A tenancy agreement is a contract between a landlord and tenant. This legal document sets out the rights and responsibilities of both parties for the duration of the tenancy. It should not be taken lightly, as it is a legal document that protects both you and your landlord if things go wrong.
Before signing a tenancy agreement, you should read it carefully, even if this seems like a dull task. If you are unsure about any part of it, seek legal advice before you sign to make sure it is fair to all parties involved.
There are 4 main types of tenancy agreements which we’ll explore in more detail in this blog:
Let’s begin with Introductory Tenancy. If you are a new council tenant, you will be granted an introductory tenancy for at least 12 months. This is your probation period as it were. After 12 months, if all goes well, you will automatically become a secure tenant.

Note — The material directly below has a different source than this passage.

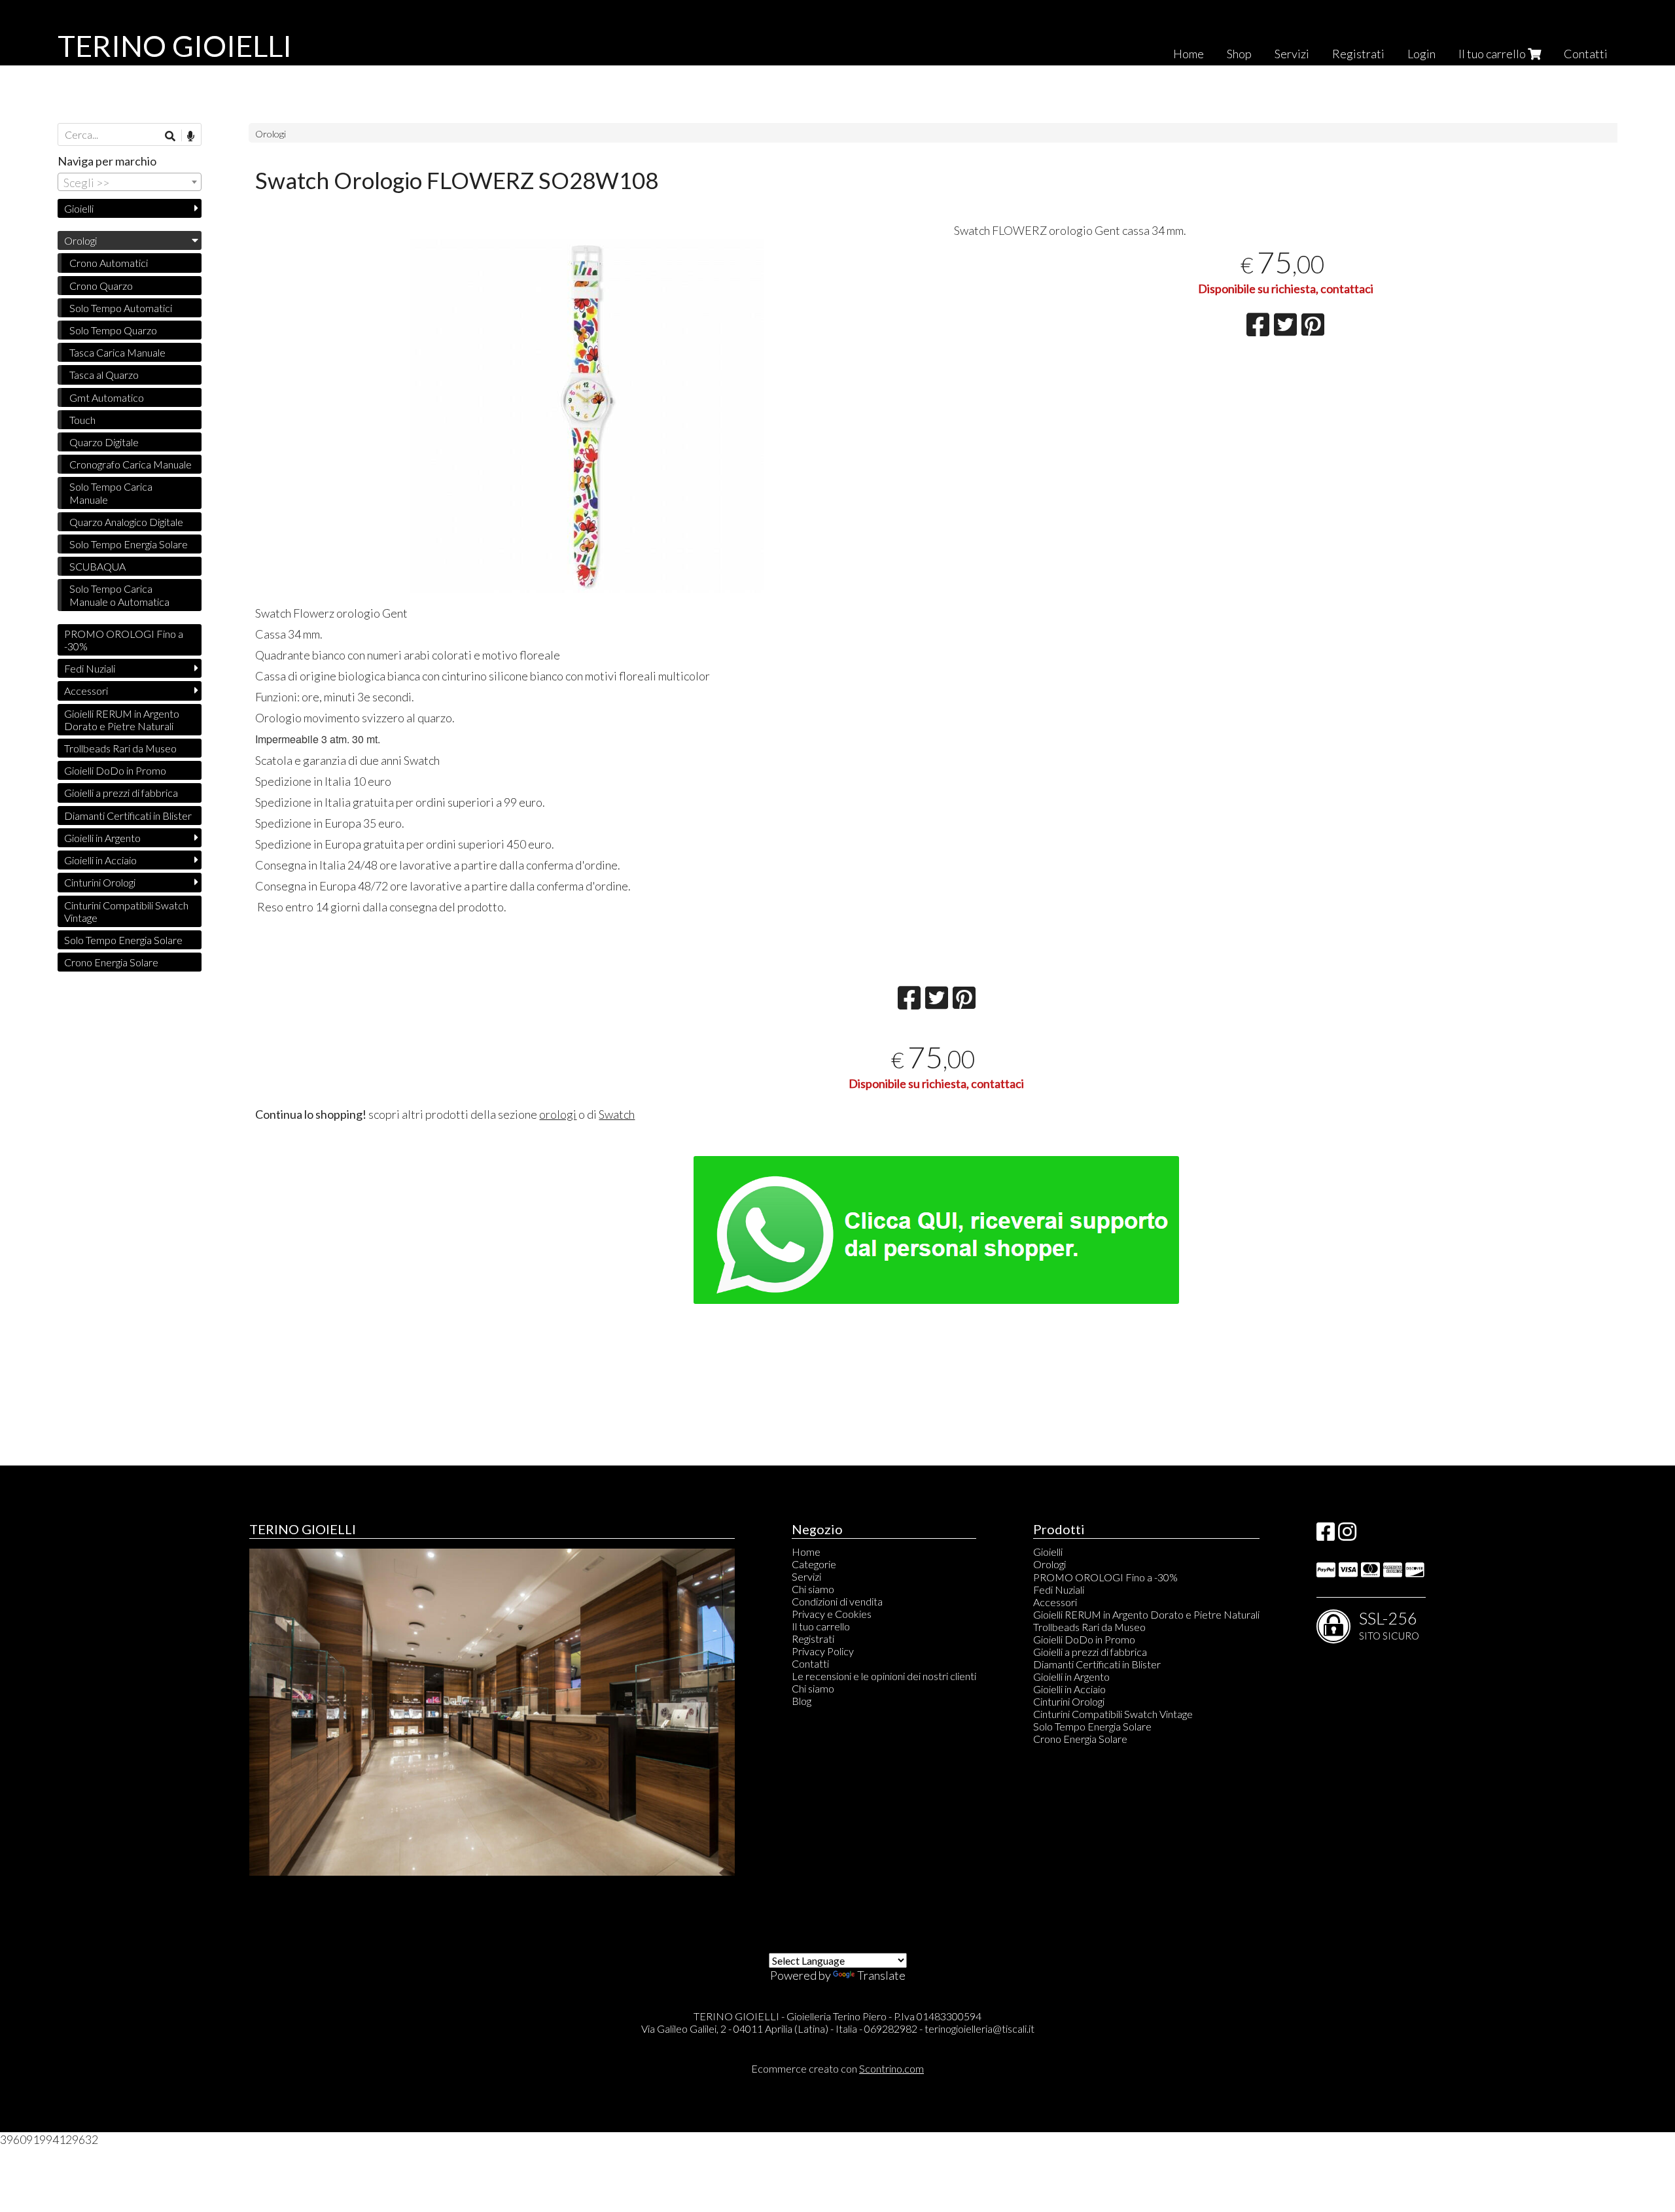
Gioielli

The main difference between the two is that during your introductory period, if you break any of the terms of your tenancy agreement or are found to have committed antisocial behaviour, then it is easier for the council to evict you from your home than after your introductory period has finished and you have become a secure tenant.
A secure tenant is a person or family granted a tenancy by their local council (Mayors and Burgesses, or M&B) on or after 15 January 1989. As a secure tenant, you have more rights than an assured shorthold tenant. You can apply to the rent officer for a fair rent to be set for your home and you can buy your home at a discount under the Right to Buy scheme (for details about discounts see the Your Home website). Usually, if you die your tenancy passes to your spouse or civil partner who still lives in the property, but this will depend on when you were granted your tenancy.
A flexible tenancy is a secure tenancy for a fixed period of time. A flexible tenancy allows the council to assess you as a tenant before offering you a secure tenancy. The fixed period of time is usually five years.
You have the same rights as a secure tenant during this time, including:
– The right to take in subtenants and lodgers
– The right to make improvements and structural changes (although you must get permission before starting any work)
If you have been offered a flexible tenancy, it is important that you know your rights and responsibilities so that you can meet them.
This tenancy is commonly used by housing associations and some local authorities for new tenants. The term ‘assured shorthold’ means that the property is let at a fair rent (which may be fixed for up to five years if all tenants agree) and that the landlord can regain possession of their property once a fixed period has ended.
The main benefits of non-secure tenancy are:
– Rent levels are often lower than under secure tenancies in the same area because they have not been set by the Rent Officer.
– Landlords have more options to recover their properties, which helps them to manage their housing stock more efficiently.